Which of the lines in the data below contain the string "screenshot"? Copy each of them.

▶ Data records:
• • •

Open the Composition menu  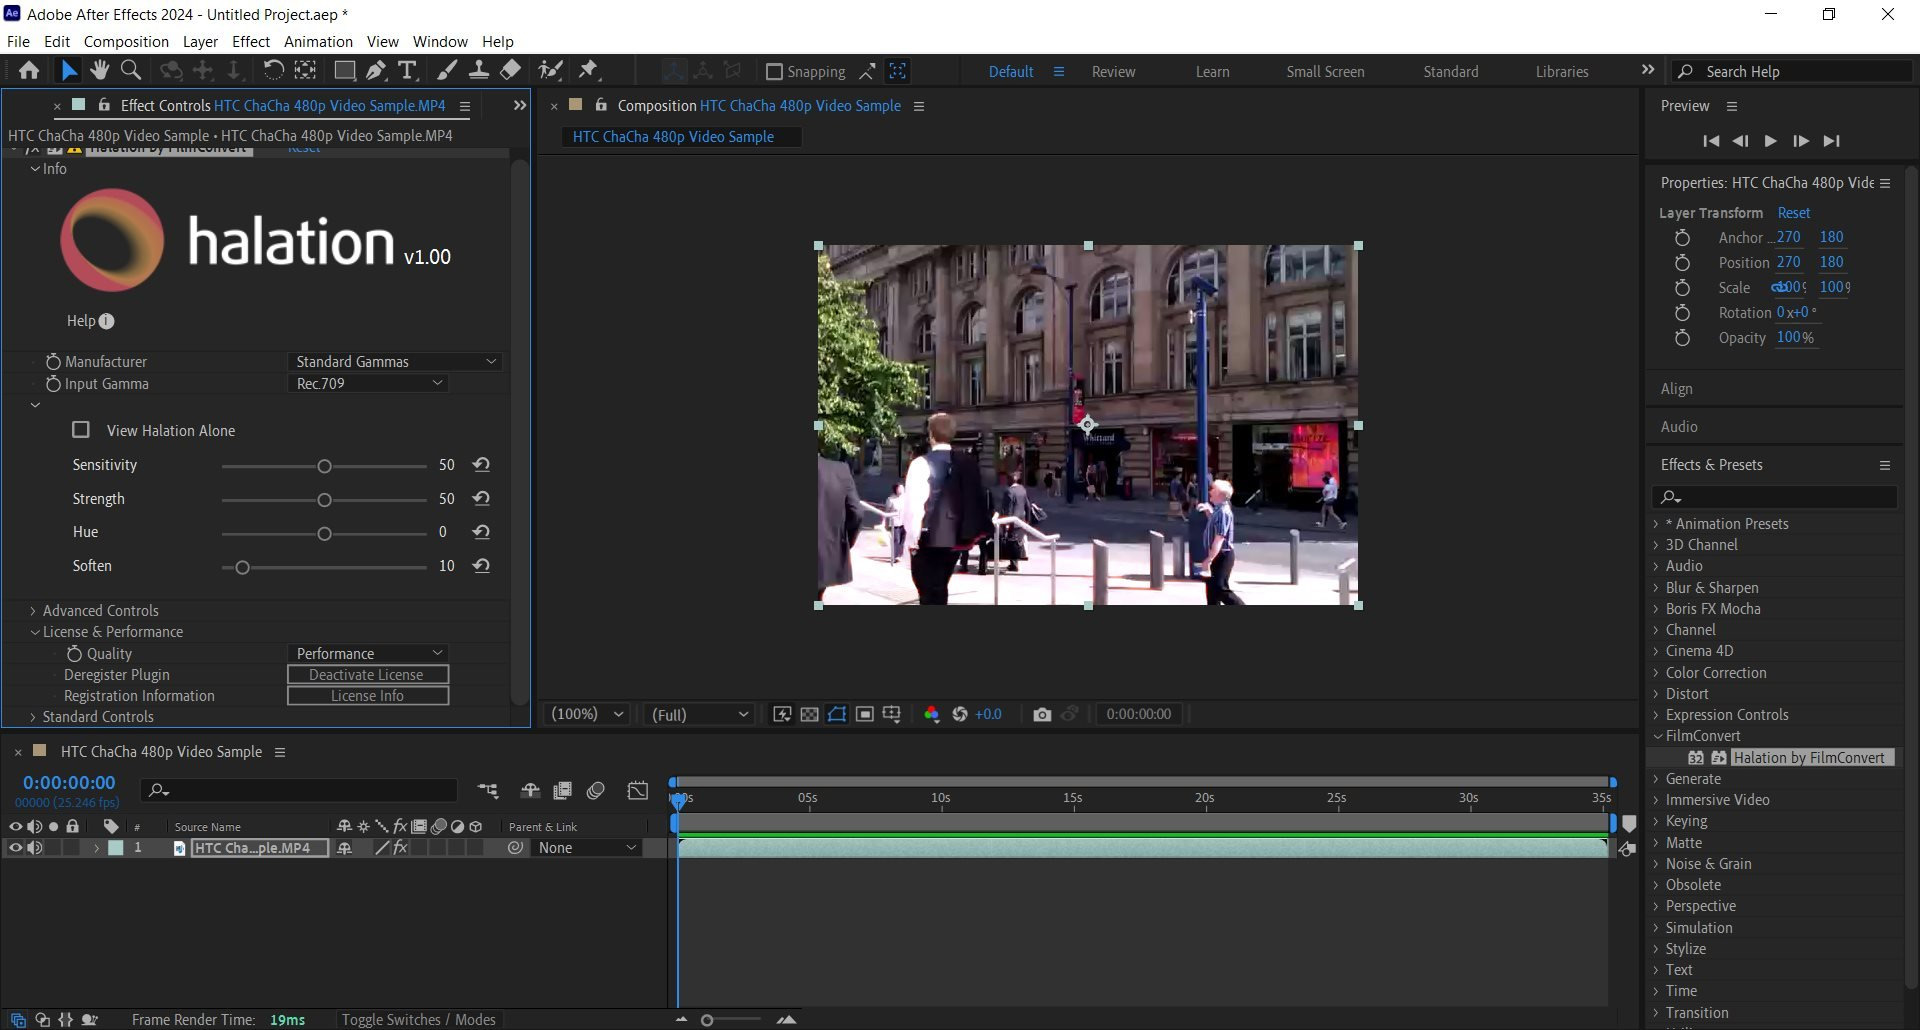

• • •

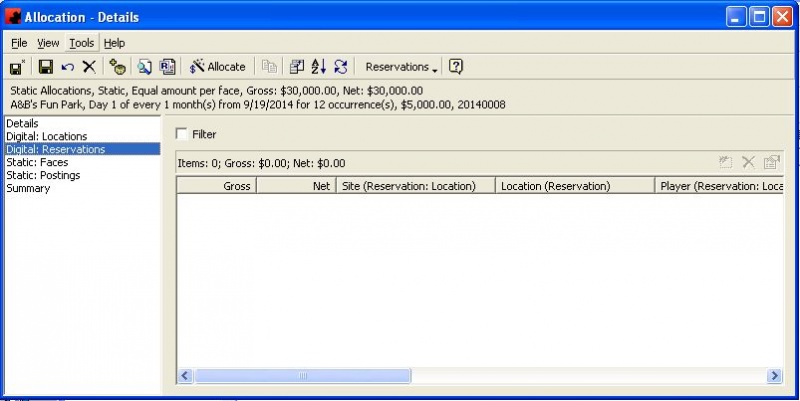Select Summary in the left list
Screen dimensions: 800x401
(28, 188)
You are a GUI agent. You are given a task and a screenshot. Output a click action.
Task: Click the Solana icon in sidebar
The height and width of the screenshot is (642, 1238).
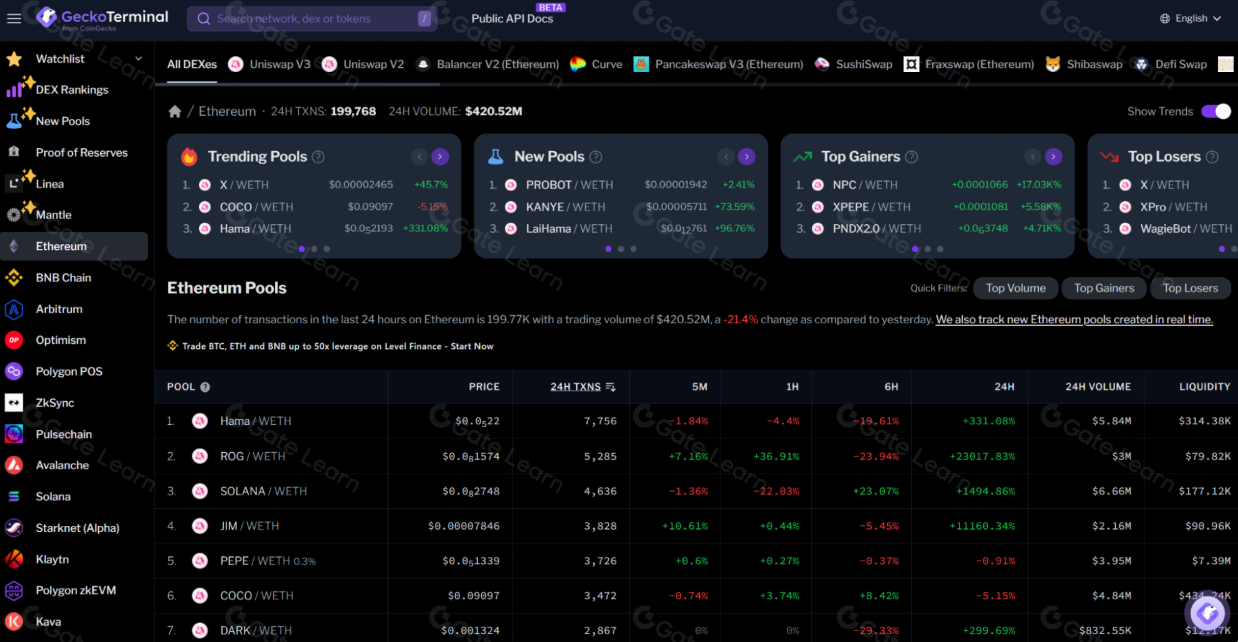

• • •

▶ Solution:
You are a GUI agent. You are given a task and a screenshot. Output a click action.
The height and width of the screenshot is (642, 1238).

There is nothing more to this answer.